In a recent public event held at the Aspen Institute, former Israeli ambassador to the US Michael Oren bluntly stated that in any struggle between the Sunni jihadists and their Iranian Shi’ite enemies, the former are the "lesser evil." They’re all "bad guys," says Oren, but "we always wanted Bashar Assad to go, we always preferred the bad guys who weren’t backed by Iran to the bad guys who were backed by Iran." Last year, Sima Shine, Israel’s Minister of Strategic Affairs, declared:

"The alternative, whereby [Assad falls and] Jihadists flock to Syria, is not good. We have no good options in Syria. But Assad remaining along with the Iranians is worse. His ouster would exert immense pressure on Iran."

None of this should come as much of a surprise to anyone who has been following Israel’s machinations in the region. It has long been known that the Israelis have been standing very close to the sidelines of the Syrian civil war, gloating and hoping for "no outcome," as this New York Times piece put it.

Israel’s goal in the region has been to gin up as much conflict and chaos as possible, keeping its Islamic enemies divided, making it impossible for any credible challenge to arise among its Arab neighbors – and aiming the main blow at Tehran.
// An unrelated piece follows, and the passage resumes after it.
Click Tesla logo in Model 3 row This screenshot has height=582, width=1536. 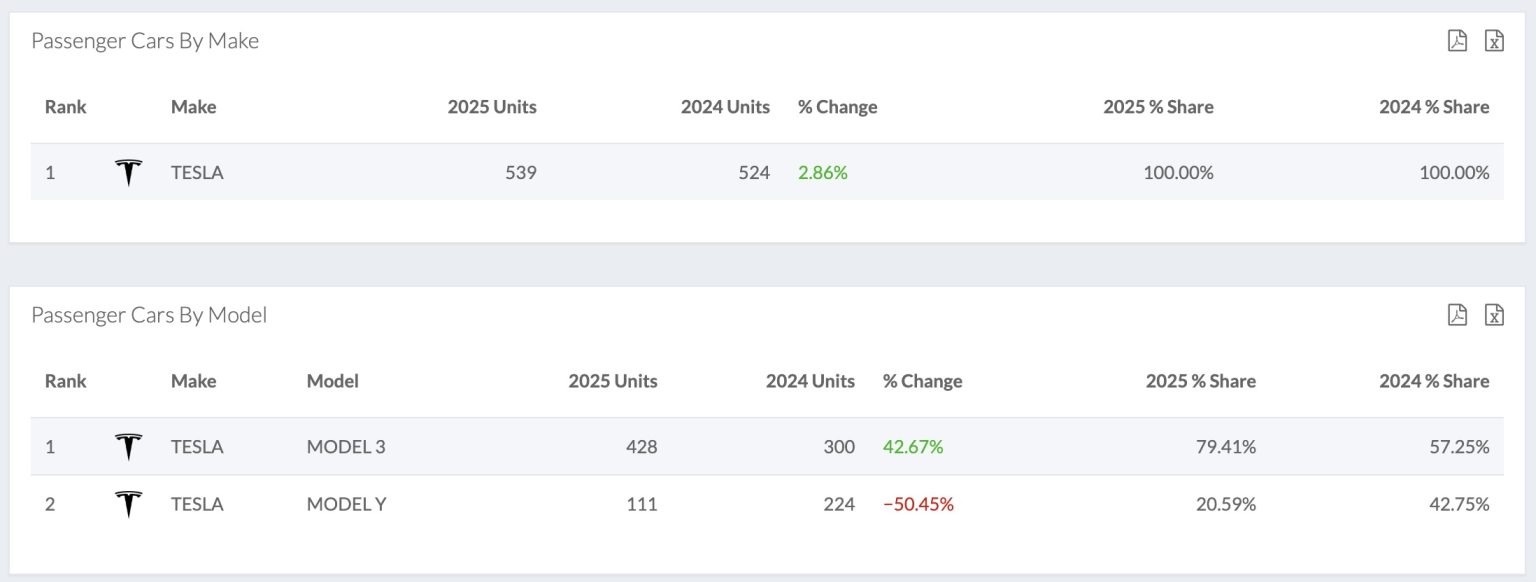point(128,447)
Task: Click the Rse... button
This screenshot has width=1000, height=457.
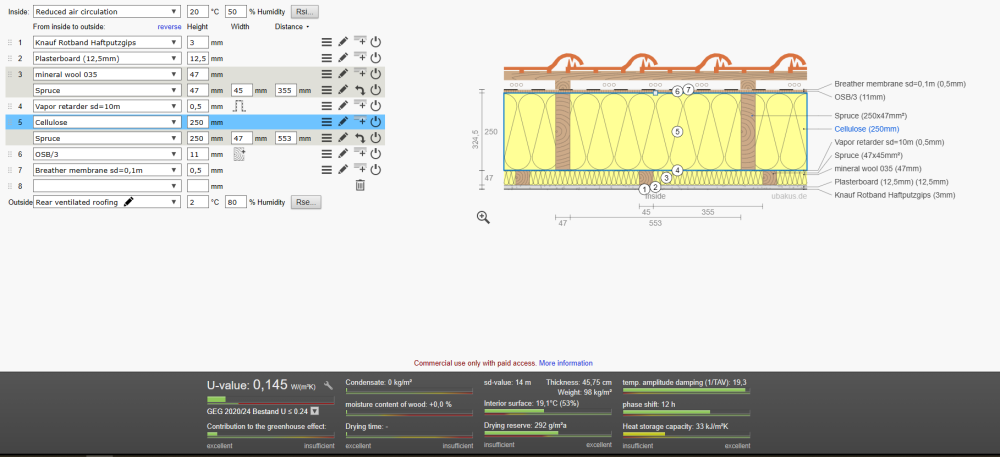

As Ambassador Oren so brazenly asserted – while paying lip service to the awfulness of ISIS and al-Qaeda – their quarrel isn’t really with the Arabs, anyway – it’s with the Persians, whom they fear and loathe, and whose destruction has been their number one objective since the days of Ariel Sharon.

Why anyone is shocked that our Middle Eastern allies have been building up Sunni radicals in the region is beyond me – because this has also been de facto US policy since the Bush administration, which began recruiting American assets in the Sunni region as the linchpin of the Iraqi "surge." This was part and parcel of the so-called "Sunni turn," or "redirection," in Seymour Hersh’s phrase, which, as I warned in 2006, would become Washington’s chosen strategy for dealing with what they called the "Shia crescent" – the crescent-shaped territory spanning Iran, Iraq, Syria, and parts of Lebanon under Hezbollah’s control, which the neocons began pointing to as the Big New Threat shortly after Saddam Hussein’s defeat.

The pro-Sunni orientation of US policymakers wasn’t reversed with the change of administrations: instead, it went into overdrive, especially after the much-vaunted Arab Spring. Both Hillary Clinton, then Secretary of State, and David Petraeus, who had yet to disgrace himself and was still CIA director, lobbied intensively for more support to the Syrian rebels. The Sunni Turn took a fateful turn when the Three Harpies of the Apocalypse – Hillary, Susan Rice, and now UN ambassador Samantha Power – hectored Obama into pursuing regime change in Libya. In this case the US and its NATO allies acted as the Islamist militia’s air force while supplying them with arms on the ground and diplomatic support internationally.
Yet even as Libya was imploding from the effects of its "liberation," the neocons and their "liberal" interventionist allies in the Democratic party – and in the highest reaches of the Obama administration – were building support for yet another fateful "Sunni turn," this time in Syria. Caving to this pressure, the Obama administration decided to act on accusations of poison gas supposedly used by Assad against the rebels to directly intervene with a bombing campaign modeled along Libyan lines. Only a huge public outcry stopped them.

ISIS could never have been consolidated in the form it has now taken without the strategic disaster of Washington’s "Sunni turn." While the US may have reason to regret this harebrained strategy, it’s far too late for that – and it looks to me like our "allies" in the region, including Israel, aren’t about to turn on a dime at Obama’s command.